AIM OF THE EXERCISE: Each of the lines from the one that contains "Viewport: 600px width, 600px height." to the end of the entries below should be output exactly.

EXERCISE DATA:
——————————

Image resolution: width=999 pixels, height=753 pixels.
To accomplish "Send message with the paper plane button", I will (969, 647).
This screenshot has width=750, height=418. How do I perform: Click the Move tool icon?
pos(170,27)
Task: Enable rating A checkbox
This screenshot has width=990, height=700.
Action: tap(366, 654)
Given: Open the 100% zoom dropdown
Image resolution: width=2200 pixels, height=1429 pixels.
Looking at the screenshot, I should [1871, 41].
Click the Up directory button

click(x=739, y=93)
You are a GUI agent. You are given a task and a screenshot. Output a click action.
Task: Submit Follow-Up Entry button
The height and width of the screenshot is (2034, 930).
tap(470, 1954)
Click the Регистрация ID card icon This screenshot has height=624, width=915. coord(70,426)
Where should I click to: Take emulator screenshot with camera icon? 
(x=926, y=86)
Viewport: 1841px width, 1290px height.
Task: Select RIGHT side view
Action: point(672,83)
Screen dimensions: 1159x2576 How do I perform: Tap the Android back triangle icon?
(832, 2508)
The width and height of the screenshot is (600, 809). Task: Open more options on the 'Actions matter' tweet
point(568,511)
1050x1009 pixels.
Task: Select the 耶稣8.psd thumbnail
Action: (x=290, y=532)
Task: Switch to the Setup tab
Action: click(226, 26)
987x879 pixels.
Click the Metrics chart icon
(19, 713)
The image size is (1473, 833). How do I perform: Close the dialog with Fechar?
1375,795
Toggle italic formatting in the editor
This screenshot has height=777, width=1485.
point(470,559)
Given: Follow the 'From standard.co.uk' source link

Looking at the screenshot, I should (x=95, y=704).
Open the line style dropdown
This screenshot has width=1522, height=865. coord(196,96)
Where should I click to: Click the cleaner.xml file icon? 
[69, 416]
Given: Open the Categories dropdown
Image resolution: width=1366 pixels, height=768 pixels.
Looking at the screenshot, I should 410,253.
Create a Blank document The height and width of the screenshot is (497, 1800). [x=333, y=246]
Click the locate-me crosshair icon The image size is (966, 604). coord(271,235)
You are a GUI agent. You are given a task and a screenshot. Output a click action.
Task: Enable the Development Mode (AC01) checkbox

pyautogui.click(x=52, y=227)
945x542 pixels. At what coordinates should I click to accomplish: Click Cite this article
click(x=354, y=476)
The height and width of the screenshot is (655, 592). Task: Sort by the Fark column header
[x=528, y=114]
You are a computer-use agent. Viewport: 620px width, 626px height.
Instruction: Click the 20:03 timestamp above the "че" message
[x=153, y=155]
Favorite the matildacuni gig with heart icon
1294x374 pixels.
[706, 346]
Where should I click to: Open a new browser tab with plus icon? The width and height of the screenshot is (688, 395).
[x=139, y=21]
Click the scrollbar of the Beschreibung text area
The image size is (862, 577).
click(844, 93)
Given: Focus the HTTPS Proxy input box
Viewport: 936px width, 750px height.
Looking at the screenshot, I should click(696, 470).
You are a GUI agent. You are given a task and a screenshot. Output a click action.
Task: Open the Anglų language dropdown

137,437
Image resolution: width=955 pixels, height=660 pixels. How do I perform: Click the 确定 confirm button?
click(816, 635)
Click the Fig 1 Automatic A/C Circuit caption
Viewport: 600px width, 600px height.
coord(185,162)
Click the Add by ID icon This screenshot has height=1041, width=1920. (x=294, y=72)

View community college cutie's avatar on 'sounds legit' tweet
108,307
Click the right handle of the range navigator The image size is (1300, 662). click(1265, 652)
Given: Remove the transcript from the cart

——————————

REPLY:
Viewport: 600px width, 600px height.
coord(185,162)
Click the Add by ID icon This screenshot has height=1041, width=1920. (x=294, y=72)

View community college cutie's avatar on 'sounds legit' tweet
108,307
Click the right handle of the range navigator The image size is (1300, 662). click(1265, 652)
Given: Remove the transcript from the cart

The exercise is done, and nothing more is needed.